In deze zaak heeft de Rechtbank Midden-Nederland op 21 maart 2019 uitspraak gedaan in een geschil over de weigering van een WIA-uitkering aan eiser, die zich op 21 november 2014 arbeidsongeschikt had gemeld. De verweerder, het Uitvoeringsinstituut werknemersverzekeringen, had bij besluit van 21 november 2016 de aanvraag voor een WIA-uitkering afgewezen, omdat eiser minder dan 35% arbeidsongeschikt werd geacht. Eiser heeft hiertegen bezwaar gemaakt, maar dit werd ongegrond verklaard. In beroep heeft eiser aangevoerd dat zijn beperkingen niet goed waren ingeschat en dat er onvoldoende rekening was gehouden met zijn medische situatie, waaronder het gebruik van krukken en orthopedische schoenen.
De rechtbank heeft vastgesteld dat de medische rapporten van de verzekeringsartsen zorgvuldig waren opgesteld en dat er geen tegenstrijdigheden waren. Eiser heeft geen overtuigende medische onderbouwing gepresenteerd die zijn stellingen kon ondersteunen. De rechtbank oordeelde dat de arbeidsdeskundige voldoende had gemotiveerd dat de geduide functies, waaronder die van acquisiteur en calculator, passend waren voor eiser, ondanks zijn beperkingen. De rechtbank heeft het beroep ongegrond verklaard, maar verweerder werd wel veroordeeld tot vergoeding van de proceskosten van eiser en het griffierecht.

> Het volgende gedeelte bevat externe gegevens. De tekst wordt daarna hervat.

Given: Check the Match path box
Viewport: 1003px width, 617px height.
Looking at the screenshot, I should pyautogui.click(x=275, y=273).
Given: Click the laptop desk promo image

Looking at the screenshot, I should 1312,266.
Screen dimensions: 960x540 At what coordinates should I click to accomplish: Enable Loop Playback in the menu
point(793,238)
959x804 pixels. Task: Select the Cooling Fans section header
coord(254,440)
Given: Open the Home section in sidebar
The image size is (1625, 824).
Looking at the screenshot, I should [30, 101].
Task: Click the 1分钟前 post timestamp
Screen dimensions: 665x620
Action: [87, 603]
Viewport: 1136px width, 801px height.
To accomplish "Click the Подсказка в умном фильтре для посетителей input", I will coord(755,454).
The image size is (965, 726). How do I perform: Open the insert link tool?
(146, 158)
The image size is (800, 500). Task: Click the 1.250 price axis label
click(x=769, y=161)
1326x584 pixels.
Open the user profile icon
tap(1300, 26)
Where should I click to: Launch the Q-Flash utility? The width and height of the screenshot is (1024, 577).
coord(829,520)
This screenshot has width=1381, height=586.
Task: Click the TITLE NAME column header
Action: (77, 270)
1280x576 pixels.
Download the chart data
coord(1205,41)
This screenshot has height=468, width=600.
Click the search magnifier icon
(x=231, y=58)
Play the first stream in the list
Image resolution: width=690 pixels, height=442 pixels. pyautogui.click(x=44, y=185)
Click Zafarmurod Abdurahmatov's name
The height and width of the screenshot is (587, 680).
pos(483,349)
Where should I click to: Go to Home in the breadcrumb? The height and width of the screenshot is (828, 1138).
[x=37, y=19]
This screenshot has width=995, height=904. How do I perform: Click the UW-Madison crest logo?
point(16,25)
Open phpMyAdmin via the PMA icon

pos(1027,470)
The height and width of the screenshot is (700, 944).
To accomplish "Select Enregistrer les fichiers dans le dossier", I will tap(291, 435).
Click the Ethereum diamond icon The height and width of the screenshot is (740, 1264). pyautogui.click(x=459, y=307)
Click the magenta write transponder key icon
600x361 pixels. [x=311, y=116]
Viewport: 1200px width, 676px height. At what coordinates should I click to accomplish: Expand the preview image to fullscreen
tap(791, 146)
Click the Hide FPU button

De rechtbank concludeerde dat het bestreden besluit pas in beroep van een toereikende arbeidskundige grondslag was voorzien, maar dat dit gebrek niet tot benadeling van eiser had geleid. Eiser had geen recht op schadevergoeding, omdat verweerder correct had gehandeld. De uitspraak is openbaar uitgesproken en partijen zijn op de hoogte gesteld van hun rechtsmiddelen.